Increasing evidence suggests that Th17 immune reactions play an important role in MG, and cytokines such as IL-17 and IL-6 may represent attractive therapeutic targets.79,80 Toclizumab, a humanised monoclonal antibody targeting the IL-6 receptor, has been found to be beneficial in cases of MG that did not respond to rituximab.81 Several human monoclonal antibodies against IL-17 are also in development, including brodalumab, ixekizumab and secukinumab, but these have not yet been tested in patients with MG.82
A potential adjunctive approach to MG is targeting muscle contractility. Tirasemtiv, a selective fast skeletal muscle troponin activator, binds to skeletal muscle troponin, thereby sensitising the muscle to calcium and ultimately improving muscle strength under submaximal stimulation. Results of a small (n=32), short-duration clinical trial suggest that tirasemtiv may improve muscle function in MG.83 Additional studies are needed to demonstrate efficacy in MG and determine optimal dosing. Short-term treatment with the β2 adrenergic agonist albuterol was shown to improve weakness in a mouse model of anti-MuSK MG.84 3,4-diaminopyridine, which enhances AChR release at the motor nerve terminal, has also shown promise in MuSK MG.85
Other potential approaches aim to target the anti-AChR autoimmune response and re-establish immune tolerance to the AChR. Possible approaches include administration of AChR or a portion of its sequence in a manner known to induce tolerance (e.g. oral or nasal); and disrupting the formation of the complex between major histocompatibility complex class II molecules, epitope peptide, T-cell receptor and CD4 molecule.6 However, these approaches have not progressed beyond the experimental stages.6
Summary and concluding remarks
The current standard of care in MG consists largely of generalised immunosuppression, which lacks specificity and selectivity. Currently approved therapies have a limited impact on refractory disease and around 10% of patients either fail to respond to treatment or suffer intolerable side effects. For such patients, there is a need for more aggressive treatment or treatment specifically directed to the underlying pathogenesis of the disease in order to prevent life-threatening crises, restore muscular strength and improve quality of life. Since there is a lack of clinical trial data, there is a need for registries to assess the effectiveness of the various therapeutic options. The MGFA has created a patient registry to promote research, treatment, advocacy and public awareness of MG (www.myasthenia.org).

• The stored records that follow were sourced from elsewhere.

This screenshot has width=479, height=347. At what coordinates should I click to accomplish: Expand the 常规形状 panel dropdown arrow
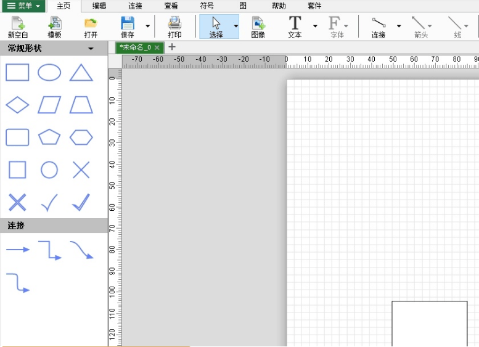pyautogui.click(x=91, y=49)
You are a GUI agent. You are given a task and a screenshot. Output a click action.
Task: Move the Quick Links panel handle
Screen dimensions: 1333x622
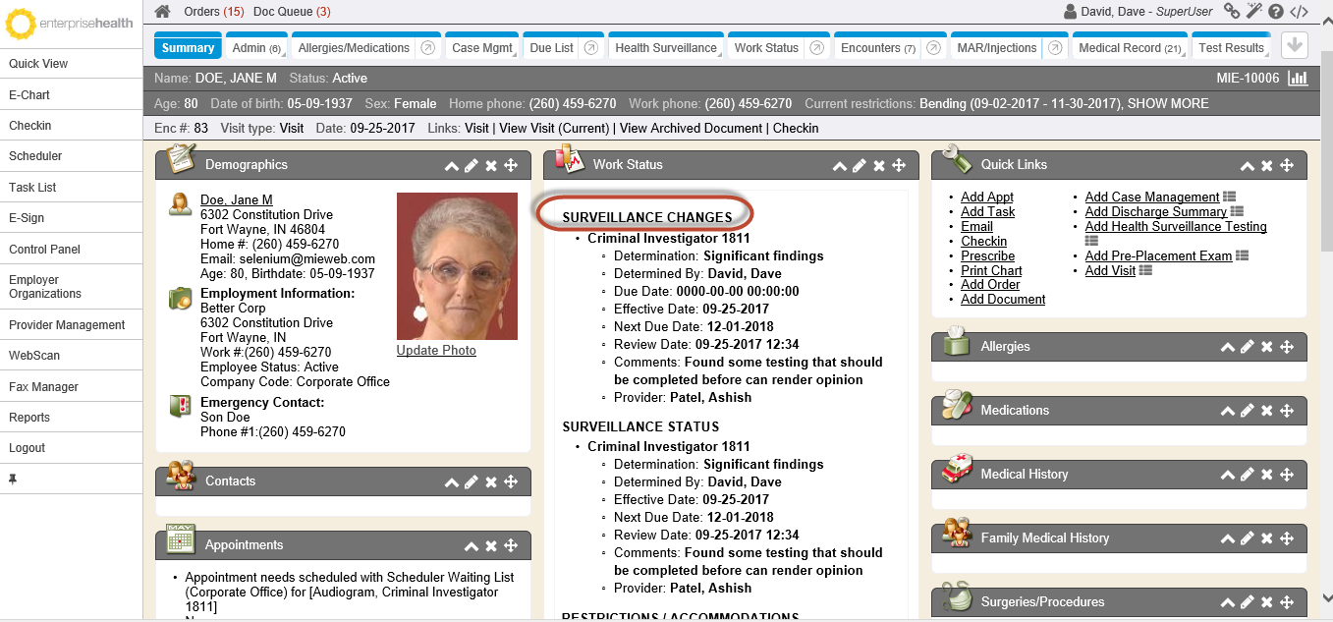(1287, 166)
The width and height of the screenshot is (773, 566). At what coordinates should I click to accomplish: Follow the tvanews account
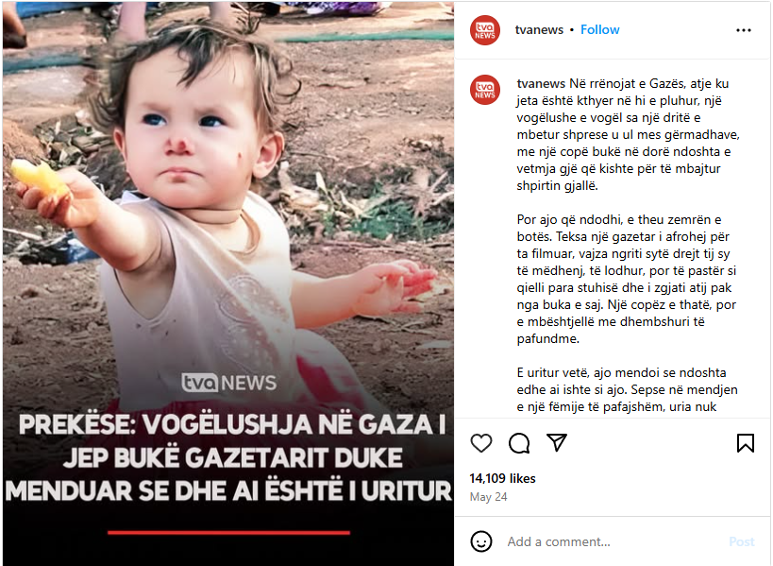click(600, 29)
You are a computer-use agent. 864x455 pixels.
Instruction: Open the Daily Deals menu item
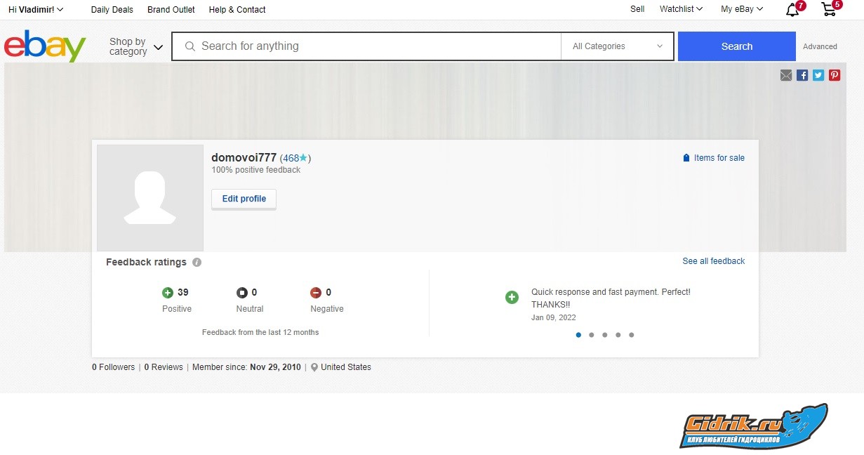pos(112,10)
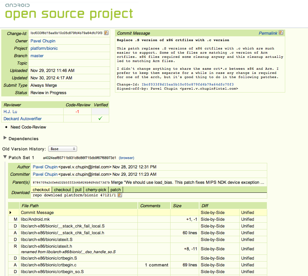This screenshot has width=308, height=276.
Task: Select the first checkout download tab
Action: point(41,190)
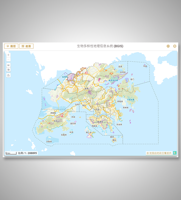Click the 万宜水库 reservoir label
Screen dimensions: 181x200
pos(131,100)
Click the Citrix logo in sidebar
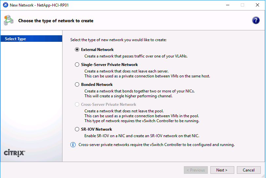The width and height of the screenshot is (266, 178). 14,153
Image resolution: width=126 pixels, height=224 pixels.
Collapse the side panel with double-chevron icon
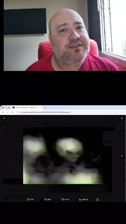click(x=122, y=118)
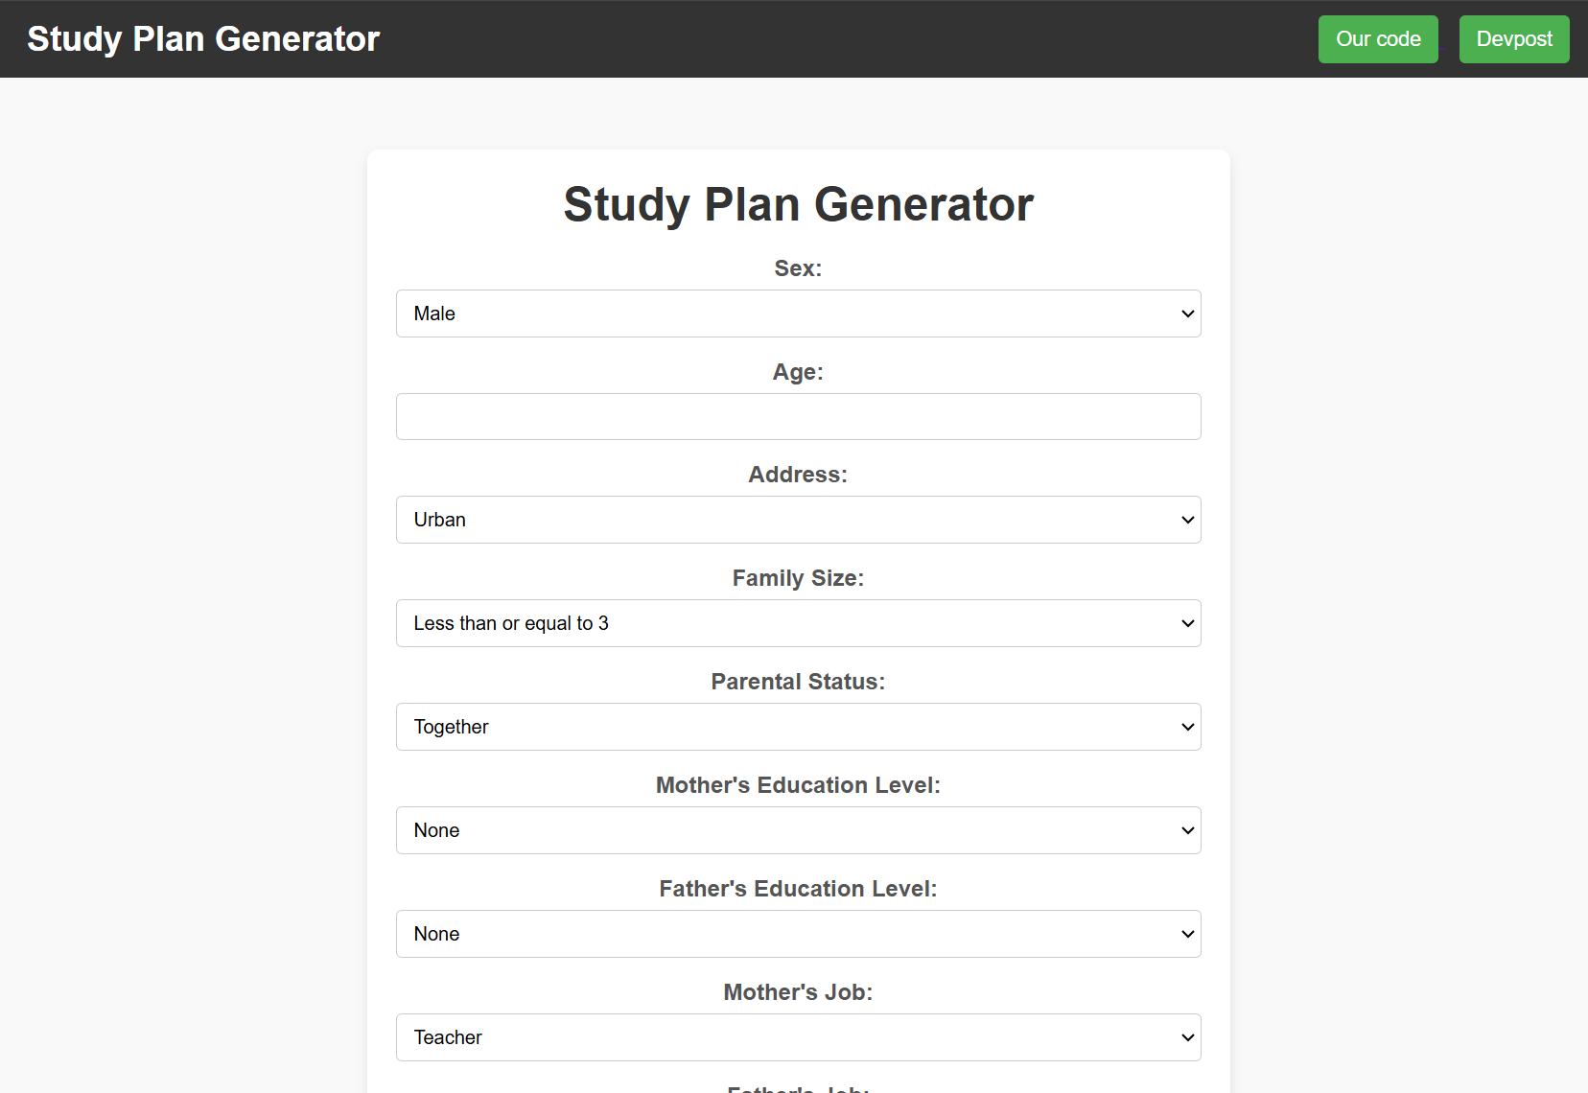Click the chevron on Mother's Job select
1588x1093 pixels.
pos(1187,1037)

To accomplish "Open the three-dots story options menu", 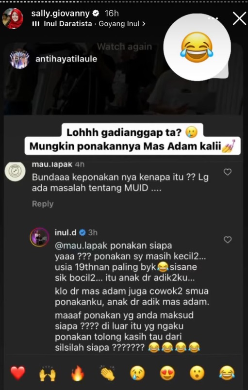I will pyautogui.click(x=213, y=18).

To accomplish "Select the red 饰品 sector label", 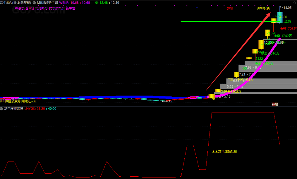I will (x=230, y=8).
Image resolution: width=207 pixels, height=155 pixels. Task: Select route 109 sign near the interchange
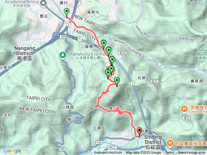pyautogui.click(x=63, y=37)

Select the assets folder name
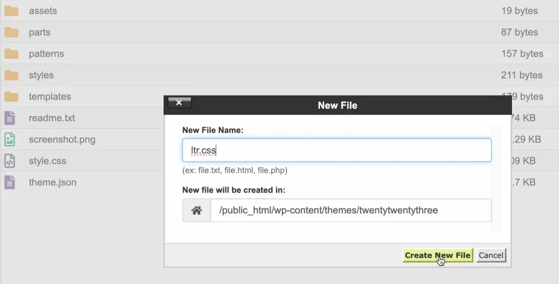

The development of new, targeted therapies may help to improve quality of life in treatment-refractory patients. Disease heterogeneity in MG suggests that future therapeutic approaches should be tailored to MG subtype. Complement activation is an important contributor to the pathophysiology of MG and destruction of the NMJ; it is an attractive therapeutic target for the future. However, the utility of this approach will depend on the effect of complement inhibitors on the systemic immune system. Other novel therapeutic agents targeting the immunopathologic pathway underlying MG are also emerging. With the emergence of a number of potential therapies, there will be a need to develop biomarkers, which may help to effectively identify agents appropriate for later-phase testing.